# KUTIPAN DOKUMEN:
Semakin menguatnya posisi tentara sebagai aktor politik terkuat di
Indonesia pasca kejatuhan Soekarno telah mendorong dilakukannya berbagai upaya
memperkuat posisi dan kelanggengan dominasi politik tentara dalam sistem
politik Indonesia. Pertama, pelembagaan ideologi dwifungsi ABRI.
Konsepsi dwifungsi pertama kali termaktub dalam Sapta Marga ( kode etik dasar
bagi setiap personel tentara Indonesia ) kemudian dipertegas dengan doktrin TNI
Angkatan Darat ” Tri Ubaya Cakti ” yang merupakan hasil seminar angkatan darat
pada April 1965. Doktrin ini kemudian disempurnakan lagi dalam seminar
angkatan darat II agustus 1966. Melalui doktrin itulah untuk pertama kalinya
dirumuskan dwifungsi. Selanjutnya untuk meningkatkan bobot dwifungsi
diperkenalkan doktrin ” Catur Dharma Eka Karma ” pada tahun 1967. agar rumusan
dwifungsi memperoleh landasan yang kuat dan berlaku luas pada masyarakat umum
dikeluarkan UU No.20 tahun 1982 tentang ” Ketentuan-ketentuan Pokok Pertahanan
Keamanan Negara ”. Pada pasal-pasalnya disebutkan bahwa, ” Angkatan Bersenjata
mempunyai fungsi sebagai kekuatan pertahanan keamanan dan sebagai kekuatan
sosial.” Dalam menjalankan perananya sebagai kekuatan sosial tentara bertindak
sebagai dinamisator dan stabillisator yang bersama-sama kekuatan sosial lain
memikul tugas dan tanggung jawab mengamankan dan mensukseskan perjuangan bangsa
dalam mengisi kemerdekaan serta meningkatkan kesejahteraan bagi seluruh rakyat
Indonesia. Untuk itu tentara harus ikut serta dalam pengambilan keputusan
mengenai masalah kenegaraan dan pemerintahan.

# DATA YANG DIBERIKAN:
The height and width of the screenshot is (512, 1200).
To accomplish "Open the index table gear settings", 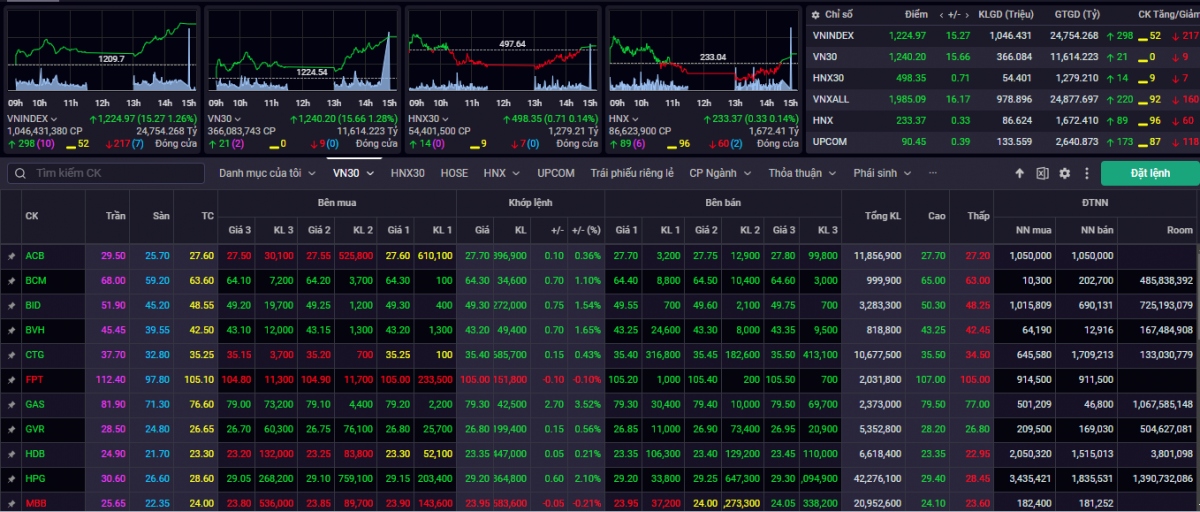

# DAFTAR TUGAS:
1: Terjemahkan kalimat "Melalui doktrin itulah untuk pertama kalinya dirumuskan dwifungsi." dari kutipan tentang dwifungsi ABRI ke dalam bahasa Inggris.
2: Ulangi tanpa perubahan bagian kutipan tentang dwifungsi ABRI dari "Semakin menguatnya posisi" sampai "ideologi dwifungsi ABRI.".
Baris-baris data tidak ada hubungannya dengan kutipan tentang dwifungsi ABRI.

# HASIL:
1: It was through that doctrine that dwifungsi was formulated for the first time.

2:
Semakin menguatnya posisi tentara sebagai aktor politik terkuat di
Indonesia pasca kejatuhan Soekarno telah mendorong dilakukannya berbagai upaya
memperkuat posisi dan kelanggengan dominasi politik tentara dalam sistem
politik Indonesia. Pertama, pelembagaan ideologi dwifungsi ABRI.